Core Issues for Apple in the New Year

For Apple, 1996 was the corporate equivalent of a system crash and restart. A year ago, the papers were rife with rumors of who would buy Apple for a fire-sale price before the company went down in flames, as did a couple of batteries in its PowerBooks.

As usual, rumors of Apple's demise proved premature. Defying naysayers yet again, Apple is making it to 1997 with a modest head of steam--a small third-quarter profit, optimistic holiday sales reports and the return of the prodigal son, Steve Jobs. The worst may not be over, but credit Apple with four key moves this year:

* Adult supervision returned in the form of CEO Gilbert Amelio, who unlike his predecessor seems to understand how to run a big company.

* Most Macs became price-competitive with Windows machines.

* Macs got faster. They now perform as fast or faster than comparably priced Intel-based boxes and should keep pace--or set the pace--in 1997.

* Apple discovered the Internet, making every new Mac more Internet-friendly than a Windows computer.

Still, the new year begs for soul-searching. That's not Apple's strong suit, so I've taken the liberty of doing it for them. Here are four things the company must focus on in 1997:

Fix the OS mess.

In case you have a life and haven't spent the entire year tracking Apple's travails: The Mac OS lacks certain modern features that it must offer soon. Those include the ability to do several jobs (such as send e-mail, print and recalculate a spreadsheet) simultaneously without a performance hit, and the ability to protect the OS from crashing when a single application hangs.

Apple's engineering corps, beset by defections, doesn't have a clue how to fix things. Enter the brilliant but unpredictable Jobs. With the recent announcement that Apple will acquire his Next Computer, and with it a more modern OS that features some of what the Mac OS lacks, hope springs anew.

Now that Apple has new technology, it should offer a realistic time frame for revamping the Mac OS, devote the resources required to meet that deadline, then announce the plan publicly. Honesty for a change--what a concept.

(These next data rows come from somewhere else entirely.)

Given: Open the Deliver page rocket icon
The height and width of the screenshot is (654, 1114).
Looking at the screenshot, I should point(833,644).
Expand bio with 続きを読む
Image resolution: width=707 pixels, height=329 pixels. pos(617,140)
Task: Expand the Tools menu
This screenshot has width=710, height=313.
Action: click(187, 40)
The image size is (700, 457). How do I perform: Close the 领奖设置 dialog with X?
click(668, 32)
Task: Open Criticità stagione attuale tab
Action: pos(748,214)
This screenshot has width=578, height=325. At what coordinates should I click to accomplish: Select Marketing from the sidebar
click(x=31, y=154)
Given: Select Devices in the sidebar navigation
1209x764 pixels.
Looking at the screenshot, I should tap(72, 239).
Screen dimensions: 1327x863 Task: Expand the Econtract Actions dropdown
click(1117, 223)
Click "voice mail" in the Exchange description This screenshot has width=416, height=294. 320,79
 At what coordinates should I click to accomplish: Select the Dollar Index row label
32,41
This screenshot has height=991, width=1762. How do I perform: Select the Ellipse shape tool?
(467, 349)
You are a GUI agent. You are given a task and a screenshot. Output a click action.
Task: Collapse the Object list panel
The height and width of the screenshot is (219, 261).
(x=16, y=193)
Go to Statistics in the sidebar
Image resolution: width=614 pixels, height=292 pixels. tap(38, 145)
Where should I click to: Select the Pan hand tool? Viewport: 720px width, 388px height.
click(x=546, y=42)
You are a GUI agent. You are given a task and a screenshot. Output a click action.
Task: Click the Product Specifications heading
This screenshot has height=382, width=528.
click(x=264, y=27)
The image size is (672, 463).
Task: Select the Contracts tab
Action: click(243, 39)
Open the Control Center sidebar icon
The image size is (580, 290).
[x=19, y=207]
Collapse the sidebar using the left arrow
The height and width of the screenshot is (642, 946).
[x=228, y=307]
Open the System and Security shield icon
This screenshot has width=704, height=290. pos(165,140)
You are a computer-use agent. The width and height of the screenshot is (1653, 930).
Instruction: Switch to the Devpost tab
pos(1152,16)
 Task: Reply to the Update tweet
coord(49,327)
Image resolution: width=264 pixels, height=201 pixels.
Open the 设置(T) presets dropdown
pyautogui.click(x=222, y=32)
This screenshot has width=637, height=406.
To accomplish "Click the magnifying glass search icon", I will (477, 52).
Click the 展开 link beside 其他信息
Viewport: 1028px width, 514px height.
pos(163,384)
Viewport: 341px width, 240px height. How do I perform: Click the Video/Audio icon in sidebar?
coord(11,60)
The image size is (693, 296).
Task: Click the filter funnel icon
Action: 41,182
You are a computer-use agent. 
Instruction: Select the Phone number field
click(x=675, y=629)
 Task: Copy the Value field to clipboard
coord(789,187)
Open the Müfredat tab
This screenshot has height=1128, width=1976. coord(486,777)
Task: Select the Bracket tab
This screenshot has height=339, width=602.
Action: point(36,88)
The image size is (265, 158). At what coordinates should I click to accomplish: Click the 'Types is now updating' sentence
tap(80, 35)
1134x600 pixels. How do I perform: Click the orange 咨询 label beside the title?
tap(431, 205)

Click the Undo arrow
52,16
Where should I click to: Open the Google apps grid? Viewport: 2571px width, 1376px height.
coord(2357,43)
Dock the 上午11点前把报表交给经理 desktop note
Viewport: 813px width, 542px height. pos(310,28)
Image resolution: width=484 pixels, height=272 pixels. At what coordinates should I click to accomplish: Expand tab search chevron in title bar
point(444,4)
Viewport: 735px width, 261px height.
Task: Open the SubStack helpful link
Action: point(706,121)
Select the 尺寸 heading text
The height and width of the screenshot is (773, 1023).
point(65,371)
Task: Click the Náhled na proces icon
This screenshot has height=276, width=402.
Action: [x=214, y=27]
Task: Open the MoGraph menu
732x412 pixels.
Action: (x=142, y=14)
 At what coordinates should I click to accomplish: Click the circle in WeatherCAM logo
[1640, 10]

What if engineers or executives suffer from Apple's rampant not-invented-here syndrome and resist integrating Next technology and whatever else Apple must buy to keep the Mac current? Fire them. If not, they'll kill the Mac.

Find some big cloners.

Apple needs at least two companies among the top 15 PC makers or one in the top five to announce that they will sell Mac clones by June. A Compaq or Gateway might make software developers believe in the Mac again.

Along these lines, in 1996 Apple devoted $20 million to developer support. If Amelio really wants to stop developer desertions, he'll spend $50 million in 1997.

Let Claris be Claris.

Claris, Apple's sensationally successful software company, has proved that it can steamroll the competition. Mac and Windows versions of its Home Page, FileMaker and Emailer products put the competition to shame. In short, Claris, like its superb all-in-one productivity program, Works. So instead of making Claris support ill-considered ventures that spread Apple too thin, let it spend its vast profit to build new products, grow and demonstrate that Apple has a clue about how to survive as a software company.

Hold onto the schools.

Years ago Apple donated thousands of computers to schools, engendering deep loyalty among teachers, grabbing a dominant market share and leading millions of students to become Mac fanatics. To stay strong in the schools Apple needs a new initiative. I call it "Kids First 2000."

Apple should give away 2,000 Macs--including an Internet server for every 20 desktop models--to public schools every month between now and 2000. It should throw in a geek SWAT team to wire 2,000 schools, and build technologies designed to help schools administer Web activities.

Apple management has never been stupid, just scattered between too many priorities. No time like the new year to choose survival.